Lady Agnes Surriage Frankland was an American tavern maid who married Sir Charles Henry ("Harry") Frankland, a British baronet. Her rags-to-riches life story was the basis for several works of literature.
Background
She was born at Marblehead, Massachussets, the fourth of the eight children of Edward and Mary (Pierce) Surriage, and was baptized April 17, 1726. Her father was a poor fisherman, her mother a granddaughter of John Brown, an affluent London merchant, who settled at Pemaquid (now Bristol, Maine) in 1625 and bought a tract of land, later known as the Brown Right, from the Indians.
Career
Agnes became a maid-of-all-work at the Fountain Inn in Marblehead, where in the summer of 1742 her black ringlets, black eyes, and smooth complexion aroused the interest of Charles Henry Frankland (May 10, 1716 - January 11, 1768) who from 1741 to 1757 was collector of the port of Boston. According to family tradition, Agnes was scrubbing the tavern floor when they first saw each other, and Frankland, noting the girl's scanty dress and bare feet, gave her a crown to buy her a pair of shoes.
Impressed by her beauty and intelligence, he persuaded her parents to let the girl be educated in Boston at his expense. In 1746, by the death of his uncle, Sir Thomas Frankland, Member of Parliament and a Lord of the Admiralty, he succeeded to the baronetcy of Thirsk in the North Riding of Yorkshire.

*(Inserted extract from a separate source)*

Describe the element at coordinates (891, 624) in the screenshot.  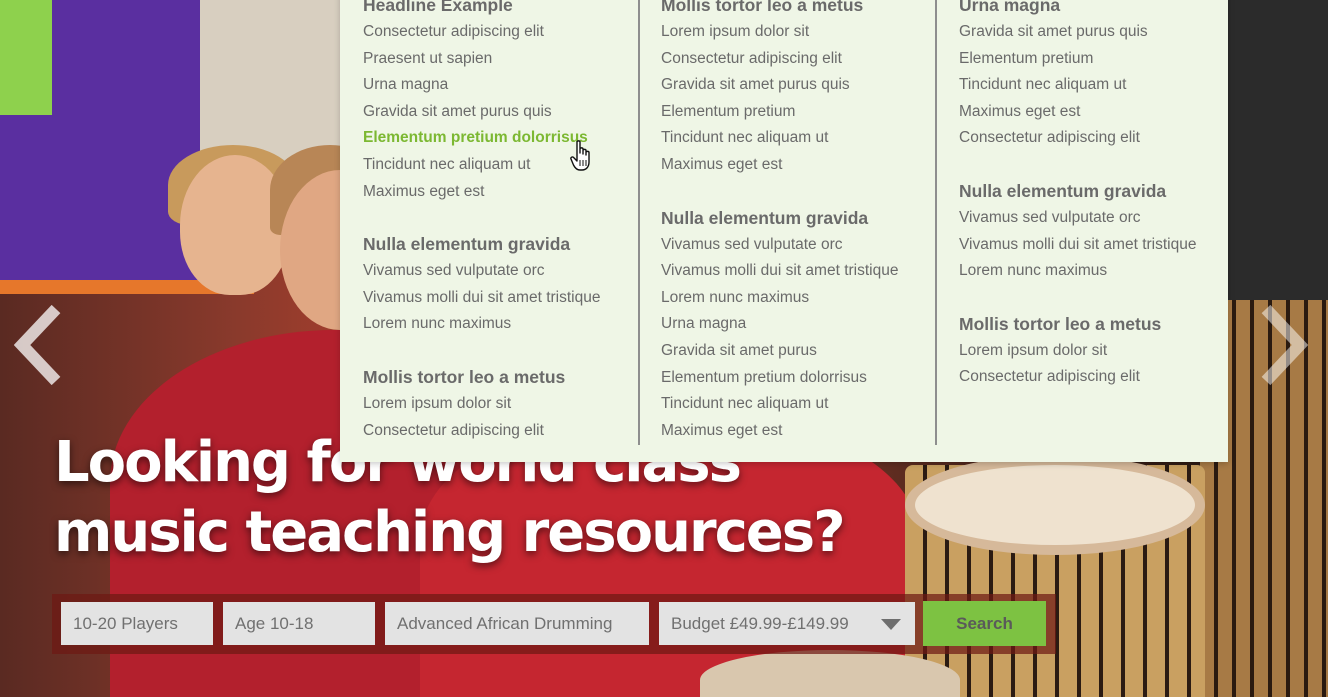
I see `caret-down-icon` at that location.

About this time Agnes Surriage became his mistress. The liaison created scandal; and Frankland, to shield the girl from insult, bought 480 acres at Hopkinton, built a mansion, and lived with her there until 1754, when Frankland returned to England to help settle a family lawsuit. His family did not welcome Miss Surriage. Frankland next took up his residence at Lisbon.
On November 1, 1755, the city was destroyed by an earthquake, "on which day, " Frankland recorded in his journal, "I was providentially saved. I was buried in ruins. .. . Hope my providential escape will have a lasting good effect upon my mind. " He thereupon married Agnes Surriage, who, according to the family story, had effected his rescue.
On their return to England she was received cordially by his family and friends. They lived in Massachusetts again from 1756 to 1758, their Boston house being the Clarke mansion on Garden Court Street and Bell Alley, described in Fenimore Cooper's Lionel Lincoln; and Lady Frankland became at once one of the leaders of Boston society.
Later they returned to Lisbon, where Frankland served as British consul-general. After her husband's death Lady Frankland came back to the Hopkinton estate, on which she lived until the outbreak of the Revolution forced her to remove to Boston and thence to England. Her estate, in spite of her Loyalist sympathies, was not confiscated.
She died the next year and was buried in St. Pancras' Church in Chichester. Her story has been told by Oliver Wendell Holmes in the ballad of "Agnes" in Songs in Many Keys (1861) and by Edwin Lassetter Bynner in a novel, Agnes Surriage (1886, 1923).
Achievements
Her rags-to-riches life story was the basis for several works of literature.
Personality
She was a woman of great charm and refinement. Not the least of her graces was the unfailing love and kindness that she showed to her family and to the friends of her girlhood.
Connections
In 1782 she married John Drew, a wealthy banker of Chichester.